Set the data down again, word for word, as it appears below.
***** Extracted entries
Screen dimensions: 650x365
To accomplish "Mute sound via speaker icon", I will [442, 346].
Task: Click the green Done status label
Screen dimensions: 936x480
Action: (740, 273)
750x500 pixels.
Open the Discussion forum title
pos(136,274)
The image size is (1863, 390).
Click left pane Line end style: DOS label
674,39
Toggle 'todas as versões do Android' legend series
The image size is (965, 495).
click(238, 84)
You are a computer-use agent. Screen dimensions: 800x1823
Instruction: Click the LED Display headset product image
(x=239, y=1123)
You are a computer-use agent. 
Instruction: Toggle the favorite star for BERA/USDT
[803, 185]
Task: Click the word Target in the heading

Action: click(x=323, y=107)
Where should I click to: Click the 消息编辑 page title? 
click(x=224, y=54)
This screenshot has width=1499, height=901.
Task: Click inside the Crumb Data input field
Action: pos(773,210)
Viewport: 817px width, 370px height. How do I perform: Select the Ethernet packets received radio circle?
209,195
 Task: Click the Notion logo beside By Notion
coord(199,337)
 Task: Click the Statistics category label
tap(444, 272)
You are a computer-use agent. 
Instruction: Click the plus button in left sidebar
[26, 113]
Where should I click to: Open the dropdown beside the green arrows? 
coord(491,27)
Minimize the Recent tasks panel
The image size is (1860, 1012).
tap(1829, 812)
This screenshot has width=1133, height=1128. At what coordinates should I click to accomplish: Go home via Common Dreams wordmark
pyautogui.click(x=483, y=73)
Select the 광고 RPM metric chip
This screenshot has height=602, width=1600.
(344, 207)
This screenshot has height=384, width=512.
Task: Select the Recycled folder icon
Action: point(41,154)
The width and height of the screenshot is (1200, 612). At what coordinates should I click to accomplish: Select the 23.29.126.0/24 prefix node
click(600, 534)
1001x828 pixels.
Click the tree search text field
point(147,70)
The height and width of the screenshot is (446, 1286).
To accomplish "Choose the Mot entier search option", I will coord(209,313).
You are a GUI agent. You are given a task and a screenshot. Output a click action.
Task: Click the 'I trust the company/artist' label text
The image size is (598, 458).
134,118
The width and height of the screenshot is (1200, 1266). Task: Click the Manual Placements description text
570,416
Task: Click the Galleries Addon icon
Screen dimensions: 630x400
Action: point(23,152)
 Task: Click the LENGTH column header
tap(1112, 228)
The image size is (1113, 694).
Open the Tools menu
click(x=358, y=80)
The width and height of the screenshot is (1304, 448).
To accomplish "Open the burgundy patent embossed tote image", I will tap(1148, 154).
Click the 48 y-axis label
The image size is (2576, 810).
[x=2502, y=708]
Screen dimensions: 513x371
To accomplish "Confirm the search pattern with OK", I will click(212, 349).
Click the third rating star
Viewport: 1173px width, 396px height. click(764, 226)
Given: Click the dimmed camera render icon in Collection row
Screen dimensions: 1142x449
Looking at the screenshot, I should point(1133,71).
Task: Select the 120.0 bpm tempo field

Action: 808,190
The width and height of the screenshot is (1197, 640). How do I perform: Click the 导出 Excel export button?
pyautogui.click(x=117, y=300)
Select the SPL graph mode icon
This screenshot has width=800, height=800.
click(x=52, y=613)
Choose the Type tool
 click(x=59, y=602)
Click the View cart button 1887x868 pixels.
**********
__The completed task__.
Screen dimensions: 650x365
To accomplish "Mute sound via speaker icon", I will [442, 346].
Task: Click the green Done status label
Screen dimensions: 936x480
Action: (740, 273)
750x500 pixels.
Open the Discussion forum title
pos(136,274)
The image size is (1863, 390).
Click left pane Line end style: DOS label
674,39
Toggle 'todas as versões do Android' legend series
The image size is (965, 495).
click(238, 84)
You are a computer-use agent. Screen dimensions: 800x1823
Instruction: Click the LED Display headset product image
(x=239, y=1123)
You are a computer-use agent. 
Instruction: Toggle the favorite star for BERA/USDT
[803, 185]
Task: Click the word Target in the heading

Action: click(x=323, y=107)
Where should I click to: Click the 消息编辑 page title? 
click(x=224, y=54)
This screenshot has width=1499, height=901.
Task: Click inside the Crumb Data input field
Action: pos(773,210)
Viewport: 817px width, 370px height. How do I perform: Select the Ethernet packets received radio circle?
209,195
 Task: Click the Notion logo beside By Notion
coord(199,337)
 Task: Click the Statistics category label
tap(444, 272)
You are a computer-use agent. 
Instruction: Click the plus button in left sidebar
[26, 113]
Where should I click to: Open the dropdown beside the green arrows? 
coord(491,27)
Minimize the Recent tasks panel
The image size is (1860, 1012).
tap(1829, 812)
This screenshot has width=1133, height=1128. At what coordinates should I click to accomplish: Go home via Common Dreams wordmark
pyautogui.click(x=483, y=73)
Select the 광고 RPM metric chip
This screenshot has height=602, width=1600.
(344, 207)
This screenshot has height=384, width=512.
Task: Select the Recycled folder icon
Action: point(41,154)
The width and height of the screenshot is (1200, 612). At what coordinates should I click to accomplish: Select the 23.29.126.0/24 prefix node
click(600, 534)
1001x828 pixels.
Click the tree search text field
point(147,70)
The height and width of the screenshot is (446, 1286).
To accomplish "Choose the Mot entier search option", I will coord(209,313).
You are a GUI agent. You are given a task and a screenshot. Output a click action.
Task: Click the 'I trust the company/artist' label text
The image size is (598, 458).
134,118
The width and height of the screenshot is (1200, 1266). Task: Click the Manual Placements description text
570,416
Task: Click the Galleries Addon icon
Screen dimensions: 630x400
Action: point(23,152)
 Task: Click the LENGTH column header
tap(1112, 228)
The image size is (1113, 694).
Open the Tools menu
click(x=358, y=80)
The width and height of the screenshot is (1304, 448).
To accomplish "Open the burgundy patent embossed tote image", I will tap(1148, 154).
Click the 48 y-axis label
The image size is (2576, 810).
[x=2502, y=708]
Screen dimensions: 513x371
To accomplish "Confirm the search pattern with OK", I will click(212, 349).
Click the third rating star
Viewport: 1173px width, 396px height. click(764, 226)
Given: Click the dimmed camera render icon in Collection row
Screen dimensions: 1142x449
Looking at the screenshot, I should point(1133,71).
Task: Select the 120.0 bpm tempo field

Action: 808,190
The width and height of the screenshot is (1197, 640). How do I perform: Click the 导出 Excel export button?
pyautogui.click(x=117, y=300)
Select the SPL graph mode icon
This screenshot has width=800, height=800.
click(x=52, y=613)
Choose the Type tool
 click(x=59, y=602)
Click the View cart button 1887x868 pixels.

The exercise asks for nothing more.